我现在想用前馈神经网络做预测,我好奇有没有什么系统的方法来选择神经网络中隐藏层的数量?
此外每个隐藏层的节点数量又该如何选择呢?
2个回答
一般都是通过cross validation试出来的,没有什么绝对正确的准则。
不过有些是大家(包括Jeff Heaton)普遍的经验心得,值得参考下。
隐藏层数
一般是一层,因为大部分情况下都够用了。理论上说,一个有两个隐藏层的前馈神经网络可以表示任意的非线性决策边界。所以,可以说1到2个隐藏册。
隐藏层中的节点数
假设输入层的节点数是$N_x$,输出层的节点数$N_y$,那么每个隐藏层中的节点数$N_h$一般在$N_x$和$N_y$之间,有人推荐$\sqrt{N_xN_y}$,也有人推荐
$$N_h=\frac{N_s}{c(N_x+N_y)},$$
其中$N_s$是样本的数量,$c$是一个常数,通常选择个位数。
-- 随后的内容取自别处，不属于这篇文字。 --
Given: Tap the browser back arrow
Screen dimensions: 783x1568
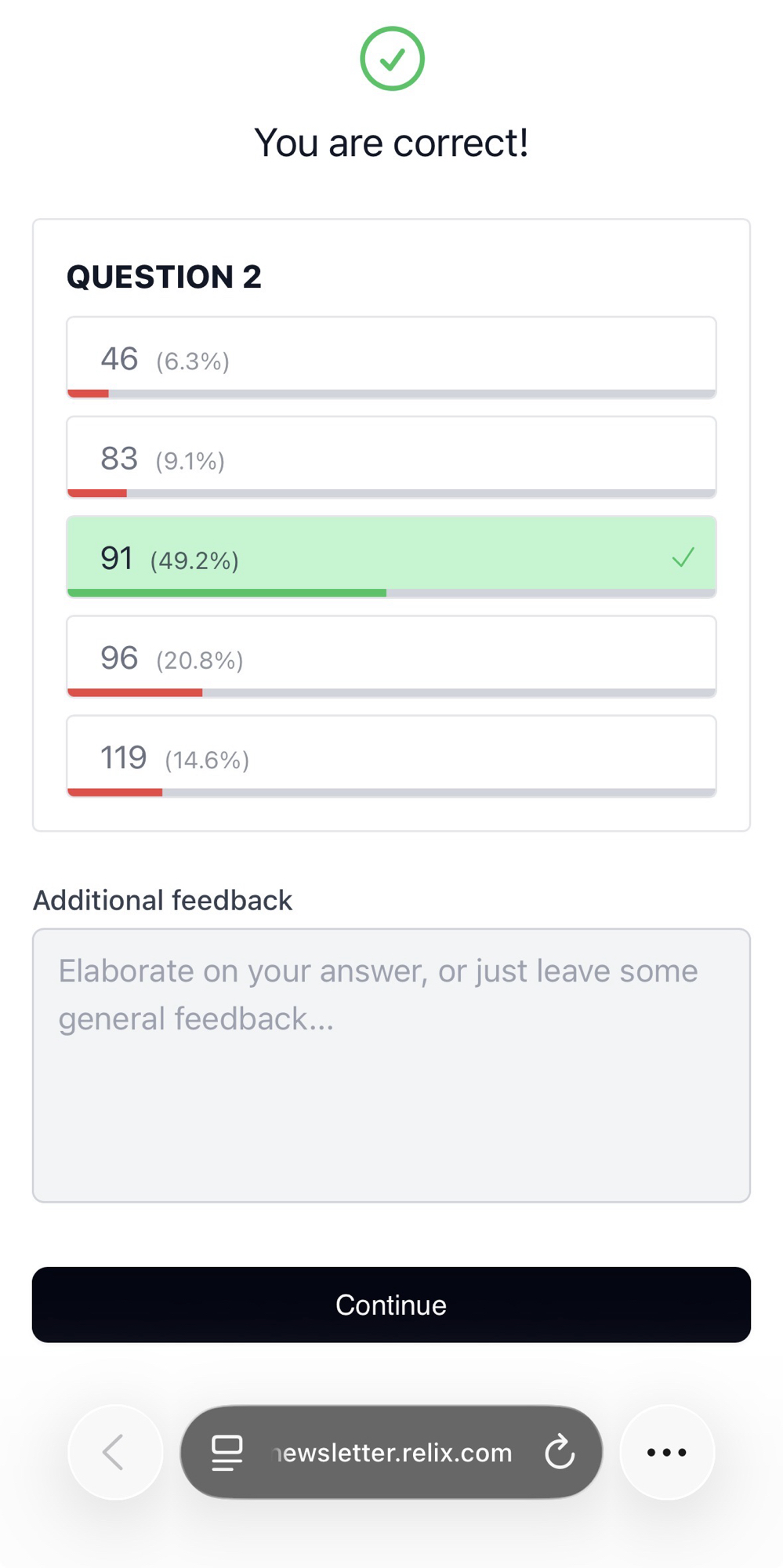Looking at the screenshot, I should [x=114, y=1452].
当然以上都是根据经验而来的,具体怎么选,还需要针对具体问题进行分析然后做交叉验证。
SofaSofa数据科学社区DS面试题库 DS面经
因吹斯听!
-
Gavin
2017-10-18 13:18
学习了。请问有文献吗?
-
okayguy
2018-06-11 14:02